Uptegrove said given the body's condition found on Eagle Ridge Drive on July 14, he could not determine the sex simply by looking at it.

"We have the capability required to do some type of DNA testing, in order to determine the sex, but at this juncture... I'm not withholding that information, we just clearly cannot make that determination based on the condition of the remains at the time of the discovery," he said.

It's estimated the baby had been in the backyard grave for 8 to 10 weeks.

Uptegrove was asked if the baby was developed enough, if 18-year-old Brooke "Skylar" Richardson would have known the sex of her baby.

"Based on the information I have, that at the time it would have been clearly evident… the sex of the baby at the time of birth," he said.

Richardson was charged with one count of reckless homicide after the remains were found buried in her backyard.

Uptegrove said they do have an idea of the gestational age, but they can't release that information as the investigation is ongoing.

He said there was no question when they first responded to the scene to investigate, the remains were that of a human.

"Well, we knew it was a human baby. It wasn't an animal. It was clear when removing it from there that it was a baby… that it was a human," Uptegrove said.

Late Monday, investigators, including some wearing gloves used to collect evidence, searched the home and seized items including what appeared to be a large portion of carpet.

At least two vehicles from the Warren County Sheriff's Office and two Carlisle police cruisers were at the residence for seven hours, leaving at 1 a.m. Tuesday.

A warrant filed last Thursday in Franklin Municipal Court claims Richardson did "recklessly cause the death of another or the unlawful termination of another's pregnancy" around May 7.

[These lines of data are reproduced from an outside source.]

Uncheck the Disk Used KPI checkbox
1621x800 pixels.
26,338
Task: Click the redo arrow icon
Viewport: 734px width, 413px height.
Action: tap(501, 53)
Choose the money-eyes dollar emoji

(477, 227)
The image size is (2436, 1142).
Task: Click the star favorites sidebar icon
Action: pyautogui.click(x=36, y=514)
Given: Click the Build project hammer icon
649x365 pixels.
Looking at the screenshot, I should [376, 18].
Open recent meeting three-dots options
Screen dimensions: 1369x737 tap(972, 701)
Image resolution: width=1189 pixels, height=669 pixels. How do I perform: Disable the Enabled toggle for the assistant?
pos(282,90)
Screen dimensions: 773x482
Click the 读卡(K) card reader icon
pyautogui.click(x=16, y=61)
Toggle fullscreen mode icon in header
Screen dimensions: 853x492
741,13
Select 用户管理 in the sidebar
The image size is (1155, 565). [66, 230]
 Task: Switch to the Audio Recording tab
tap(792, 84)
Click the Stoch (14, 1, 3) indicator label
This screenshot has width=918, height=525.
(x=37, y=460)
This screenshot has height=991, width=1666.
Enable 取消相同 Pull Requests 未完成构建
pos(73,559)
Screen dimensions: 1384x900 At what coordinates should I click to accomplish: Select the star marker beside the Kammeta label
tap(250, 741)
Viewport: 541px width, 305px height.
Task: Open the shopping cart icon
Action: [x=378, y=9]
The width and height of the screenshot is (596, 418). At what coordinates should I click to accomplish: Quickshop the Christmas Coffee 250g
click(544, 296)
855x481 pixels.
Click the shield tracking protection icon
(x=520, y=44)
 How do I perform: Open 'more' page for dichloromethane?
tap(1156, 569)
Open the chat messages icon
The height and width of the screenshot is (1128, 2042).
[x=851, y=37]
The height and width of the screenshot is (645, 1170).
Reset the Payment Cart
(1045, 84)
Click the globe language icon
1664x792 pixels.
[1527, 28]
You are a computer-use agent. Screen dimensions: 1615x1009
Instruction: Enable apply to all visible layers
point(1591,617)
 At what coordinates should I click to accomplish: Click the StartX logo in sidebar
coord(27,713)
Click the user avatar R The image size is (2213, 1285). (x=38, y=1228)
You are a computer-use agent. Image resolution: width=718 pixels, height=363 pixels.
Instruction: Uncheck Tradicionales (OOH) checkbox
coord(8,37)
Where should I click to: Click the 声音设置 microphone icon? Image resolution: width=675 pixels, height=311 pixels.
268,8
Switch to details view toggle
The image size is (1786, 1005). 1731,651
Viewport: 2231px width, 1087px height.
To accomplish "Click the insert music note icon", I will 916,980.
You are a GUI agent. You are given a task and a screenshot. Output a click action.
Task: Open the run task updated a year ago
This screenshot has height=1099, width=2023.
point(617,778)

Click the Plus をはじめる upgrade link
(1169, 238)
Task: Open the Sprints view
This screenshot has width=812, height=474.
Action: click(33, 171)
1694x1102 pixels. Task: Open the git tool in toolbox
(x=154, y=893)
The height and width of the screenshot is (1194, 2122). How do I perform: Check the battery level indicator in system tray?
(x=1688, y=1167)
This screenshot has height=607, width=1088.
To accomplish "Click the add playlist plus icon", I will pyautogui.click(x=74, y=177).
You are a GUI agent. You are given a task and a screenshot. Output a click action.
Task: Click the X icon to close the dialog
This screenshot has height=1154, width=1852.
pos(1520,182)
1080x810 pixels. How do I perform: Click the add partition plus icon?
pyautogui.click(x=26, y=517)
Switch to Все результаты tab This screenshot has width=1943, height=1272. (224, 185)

She pleaded not guilty in her first court appearance.

Richardson just graduated high school and plans to attend the University of Cincinnati, according to her attorney, Charlie Rittgers. The cheerleader also worked at the YMCA with children with special needs.

"She didn't drink, she wasn't a partier or a smoker. By all measures a very good girl," Rittgers said.

Uptegrove said he is waiting for instruction from the prosecutor and the he Warren County Sheriff's Office, as far as any DNA testing goes, or who else may be implicated in the crime.

Forensic anthropologists at the Miami Valley Regional Crime Laboratory are analyzing the human remains. A report is not expected for another 3 to 4 weeks.

Richardson is set to return to court on Aug. 8.